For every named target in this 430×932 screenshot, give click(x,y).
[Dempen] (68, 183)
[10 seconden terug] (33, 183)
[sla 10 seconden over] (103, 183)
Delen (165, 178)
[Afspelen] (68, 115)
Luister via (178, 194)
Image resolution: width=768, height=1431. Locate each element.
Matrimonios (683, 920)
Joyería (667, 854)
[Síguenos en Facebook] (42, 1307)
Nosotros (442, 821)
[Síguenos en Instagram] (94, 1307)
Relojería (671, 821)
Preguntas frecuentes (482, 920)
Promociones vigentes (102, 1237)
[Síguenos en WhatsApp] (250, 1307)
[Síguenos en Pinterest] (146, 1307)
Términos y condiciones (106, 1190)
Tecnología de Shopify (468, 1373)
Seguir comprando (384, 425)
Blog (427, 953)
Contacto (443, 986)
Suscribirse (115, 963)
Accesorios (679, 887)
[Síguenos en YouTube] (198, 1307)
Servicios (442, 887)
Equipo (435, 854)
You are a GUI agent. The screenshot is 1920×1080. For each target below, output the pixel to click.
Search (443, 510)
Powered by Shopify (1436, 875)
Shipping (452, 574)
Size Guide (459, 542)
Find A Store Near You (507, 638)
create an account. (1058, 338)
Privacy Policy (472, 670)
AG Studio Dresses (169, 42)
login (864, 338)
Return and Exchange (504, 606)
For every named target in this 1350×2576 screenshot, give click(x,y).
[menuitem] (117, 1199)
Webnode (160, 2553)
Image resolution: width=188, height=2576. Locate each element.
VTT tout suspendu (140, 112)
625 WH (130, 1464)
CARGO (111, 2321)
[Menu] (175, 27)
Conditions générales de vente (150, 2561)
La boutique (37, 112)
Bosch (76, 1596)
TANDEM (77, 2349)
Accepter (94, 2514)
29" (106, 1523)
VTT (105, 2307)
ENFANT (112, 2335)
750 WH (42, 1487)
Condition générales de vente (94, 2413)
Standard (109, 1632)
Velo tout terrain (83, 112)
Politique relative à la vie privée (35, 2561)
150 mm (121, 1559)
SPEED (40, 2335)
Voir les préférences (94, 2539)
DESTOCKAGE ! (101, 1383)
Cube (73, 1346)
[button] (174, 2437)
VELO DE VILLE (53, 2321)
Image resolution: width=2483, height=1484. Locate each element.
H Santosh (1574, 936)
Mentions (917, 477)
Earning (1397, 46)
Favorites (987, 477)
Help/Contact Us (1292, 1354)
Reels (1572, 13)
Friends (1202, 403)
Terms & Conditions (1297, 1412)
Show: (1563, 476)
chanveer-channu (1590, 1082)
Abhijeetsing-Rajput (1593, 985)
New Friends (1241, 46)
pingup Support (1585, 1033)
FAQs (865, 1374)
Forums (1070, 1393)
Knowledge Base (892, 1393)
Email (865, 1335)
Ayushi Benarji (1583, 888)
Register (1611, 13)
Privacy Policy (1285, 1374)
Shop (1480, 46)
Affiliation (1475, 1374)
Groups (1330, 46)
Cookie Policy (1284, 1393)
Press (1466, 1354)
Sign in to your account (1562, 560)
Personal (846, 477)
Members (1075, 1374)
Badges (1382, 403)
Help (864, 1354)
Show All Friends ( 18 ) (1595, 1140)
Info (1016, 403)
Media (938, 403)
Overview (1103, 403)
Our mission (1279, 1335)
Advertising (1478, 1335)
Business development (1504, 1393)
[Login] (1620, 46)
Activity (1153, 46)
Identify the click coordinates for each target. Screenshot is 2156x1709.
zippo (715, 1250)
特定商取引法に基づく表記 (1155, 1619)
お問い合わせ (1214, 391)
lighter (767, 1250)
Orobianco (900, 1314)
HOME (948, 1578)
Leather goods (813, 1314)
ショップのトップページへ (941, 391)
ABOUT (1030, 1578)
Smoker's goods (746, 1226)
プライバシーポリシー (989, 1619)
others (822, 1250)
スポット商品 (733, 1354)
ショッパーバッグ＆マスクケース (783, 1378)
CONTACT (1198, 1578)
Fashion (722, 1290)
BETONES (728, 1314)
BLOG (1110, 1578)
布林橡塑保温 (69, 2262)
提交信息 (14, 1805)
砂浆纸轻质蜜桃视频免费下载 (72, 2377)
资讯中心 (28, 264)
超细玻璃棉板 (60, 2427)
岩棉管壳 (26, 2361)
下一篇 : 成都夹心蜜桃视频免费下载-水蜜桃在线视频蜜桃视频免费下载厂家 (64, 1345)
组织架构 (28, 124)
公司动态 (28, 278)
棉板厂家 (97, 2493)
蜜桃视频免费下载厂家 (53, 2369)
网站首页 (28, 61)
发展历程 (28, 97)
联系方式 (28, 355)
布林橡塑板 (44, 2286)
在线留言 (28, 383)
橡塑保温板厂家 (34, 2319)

=-=-=-=-=

- EXERCISE DESCRIPTION: All lines above from the one holding "Image resolution: width=188, height=2576." to the one holding "Email (865, 1335)", inclusive, are to be copied exactly; no other line is wanted.

- EXERCISE OUTPUT:
Image resolution: width=188, height=2576. Locate each element.
VTT tout suspendu (140, 112)
625 WH (130, 1464)
CARGO (111, 2321)
[Menu] (175, 27)
Conditions générales de vente (150, 2561)
La boutique (37, 112)
Bosch (76, 1596)
TANDEM (77, 2349)
Accepter (94, 2514)
29" (106, 1523)
VTT (105, 2307)
ENFANT (112, 2335)
750 WH (42, 1487)
Condition générales de vente (94, 2413)
Standard (109, 1632)
Velo tout terrain (83, 112)
Politique relative à la vie privée (35, 2561)
150 mm (121, 1559)
SPEED (40, 2335)
Voir les préférences (94, 2539)
DESTOCKAGE ! (101, 1383)
Cube (73, 1346)
[button] (174, 2437)
VELO DE VILLE (53, 2321)
Image resolution: width=2483, height=1484. Locate each element.
H Santosh (1574, 936)
Mentions (917, 477)
Earning (1397, 46)
Favorites (987, 477)
Help/Contact Us (1292, 1354)
Reels (1572, 13)
Friends (1202, 403)
Terms & Conditions (1297, 1412)
Show: (1563, 476)
chanveer-channu (1590, 1082)
Abhijeetsing-Rajput (1593, 985)
New Friends (1241, 46)
pingup Support (1585, 1033)
FAQs (865, 1374)
Forums (1070, 1393)
Knowledge Base (892, 1393)
Email (865, 1335)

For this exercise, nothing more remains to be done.